1 & 4 are my favorite. Love the lighting and the editing. If what you were trying to achieve on gritty, tough, manly, you did a great job!


----------



## smoke665 (Jan 16, 2020)

DaPOPO said:


> 1 & 4 are my favorite. Love the lighting and the editing. If what you were trying to achieve on gritty, tough, manly, you did a great job!



Thank you!!!!!!!!!


----------



## DanOstergren (Jan 18, 2020)

malling said:


> DanOstergren said:
> 
> 
> > malling said:
> ...


All I see here is someone complaining because they didn't like the CC that was requested... blah blah blah, next. Vintagesnaps' critique was more than constructive enough. Responses like yours are the reason why others won't say anything more than "Great shot!" to every image posted in photography forums, and why actually valid and valuable critique gets buried behind crap comments like yours.

By all means though, show us your work; I'd love to see where your expert opinions are coming from.


----------



## Derrel (Jan 18, 2020)

I generally like these, but the first thing I noticed was that the skin tone looks more purple-ish magenta than I would like to see. I think that the first shot has the most purple in the skin tone. If you want C&C well there's mine. I would revisit the processing on these.

Back in the old days of C-prints, a home studio worker would have 6 to 9 different test controls showing him what an image would look like with 10cc  or 15cc of variations in several different colors... 10 to 15 units of color correction can make a huge difference in how people perceive am image.

I really don't think the skin tones in the face are optimized yet.


----------



## smoke665 (Jan 18, 2020)

Derrel said:


> I really don't think the skin tones in the face are optimized yet.

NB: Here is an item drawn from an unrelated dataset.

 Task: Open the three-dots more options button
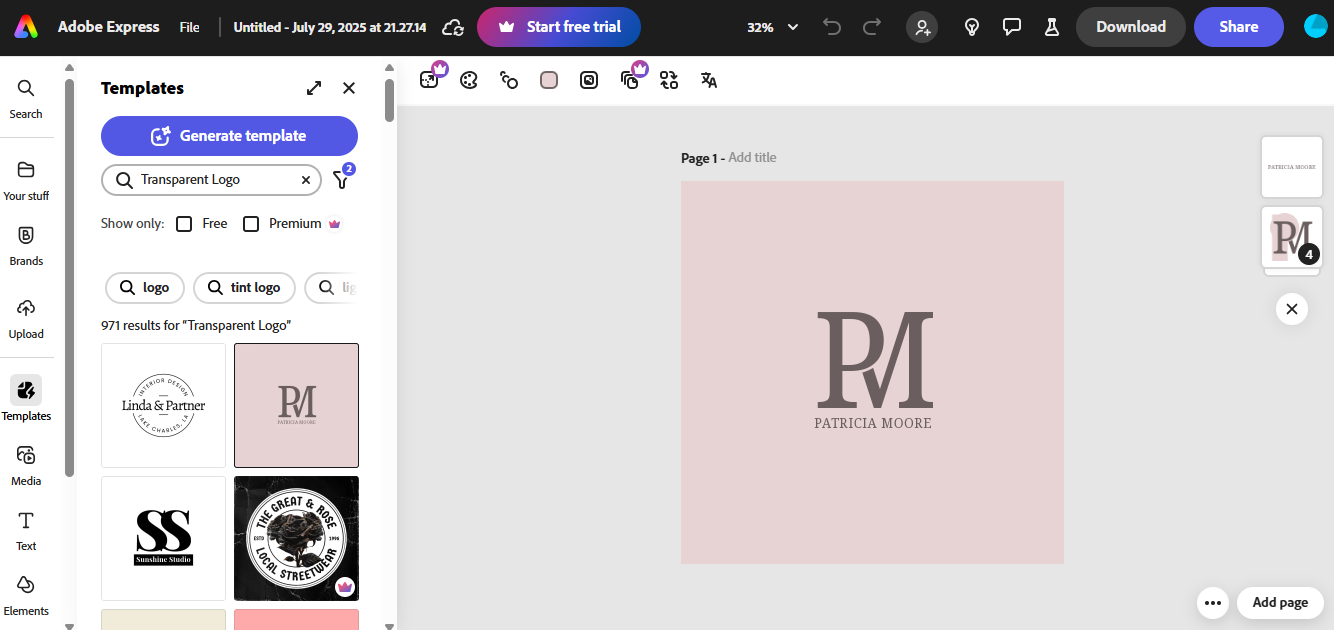pos(1213,603)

Not sure if it's the web or differences in monitor calibrations. On my monitor and on the android tablet I double chk on, some of these might have a slight red tint, but not enough that I found it objectionable. Part of it might be environmental, there was a gelled red strobe behind him, and smoke swirling around, so that light did bounce around a lot.  I'll revisit them again before printing. None of these have been soft proofed to IEC 61966-2-1:1999. I don't generally do proofing till I'm ready to print, and then use my labs custom profiles.


----------



## vintagesnaps (Jan 19, 2020)

Dan has a point... If we didn't see potential or how fantastic it could be, I don't know if we'd bother with feedback. I see magenta (apparently Derrel sees it/purple too). It just looks off, like there's a need for more adjustment. If you didn't add gray then it apparently is desaturated to a point that you're left with the tones. It's such a potentially beautiful portrait it just seems unfinished/not adjusted and not quite 'there' yet. (My only other nit is the black streaks on the face look like finger streaks done purposefully more than from someone wiping their face,maybe a little too black.) 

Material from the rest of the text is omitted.